Items from a data source

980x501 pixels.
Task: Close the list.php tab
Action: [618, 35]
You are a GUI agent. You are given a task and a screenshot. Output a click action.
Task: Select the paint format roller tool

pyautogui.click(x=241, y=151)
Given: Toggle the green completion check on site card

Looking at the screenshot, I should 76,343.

---

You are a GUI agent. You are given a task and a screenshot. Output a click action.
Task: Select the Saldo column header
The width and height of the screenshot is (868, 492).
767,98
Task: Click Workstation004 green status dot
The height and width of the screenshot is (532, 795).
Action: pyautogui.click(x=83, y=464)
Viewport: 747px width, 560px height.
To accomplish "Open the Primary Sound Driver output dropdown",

--

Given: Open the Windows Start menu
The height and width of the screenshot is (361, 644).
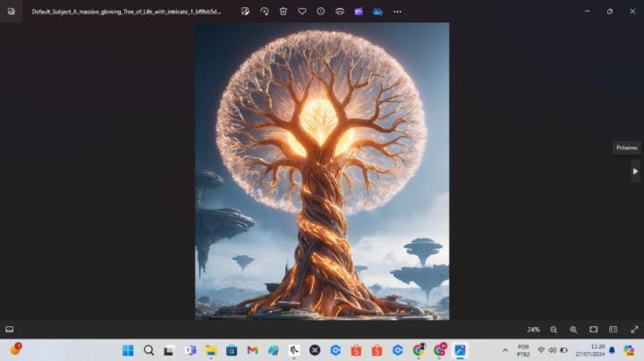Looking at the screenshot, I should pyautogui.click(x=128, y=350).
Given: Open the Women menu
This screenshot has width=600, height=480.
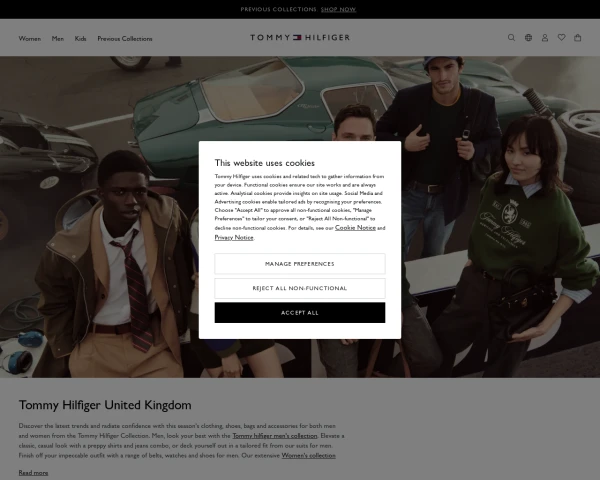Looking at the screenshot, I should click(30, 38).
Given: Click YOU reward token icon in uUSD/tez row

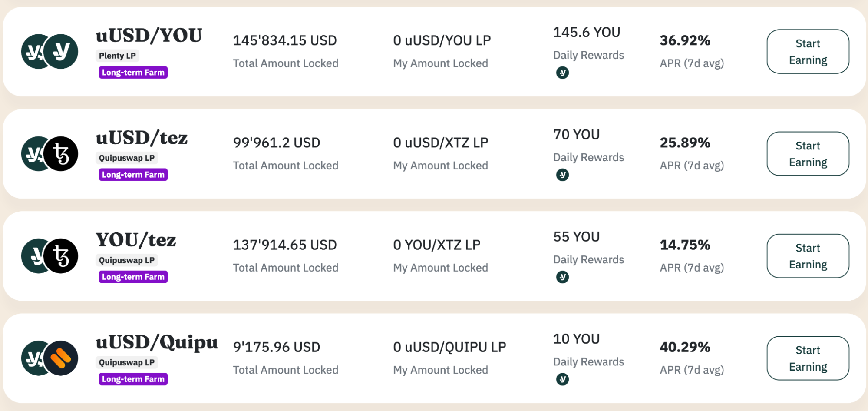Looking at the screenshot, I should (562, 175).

*Problem details*
Each line of the data above that contains the word "Open" counts once; report the total and add nothing.

*Response to the exercise*
3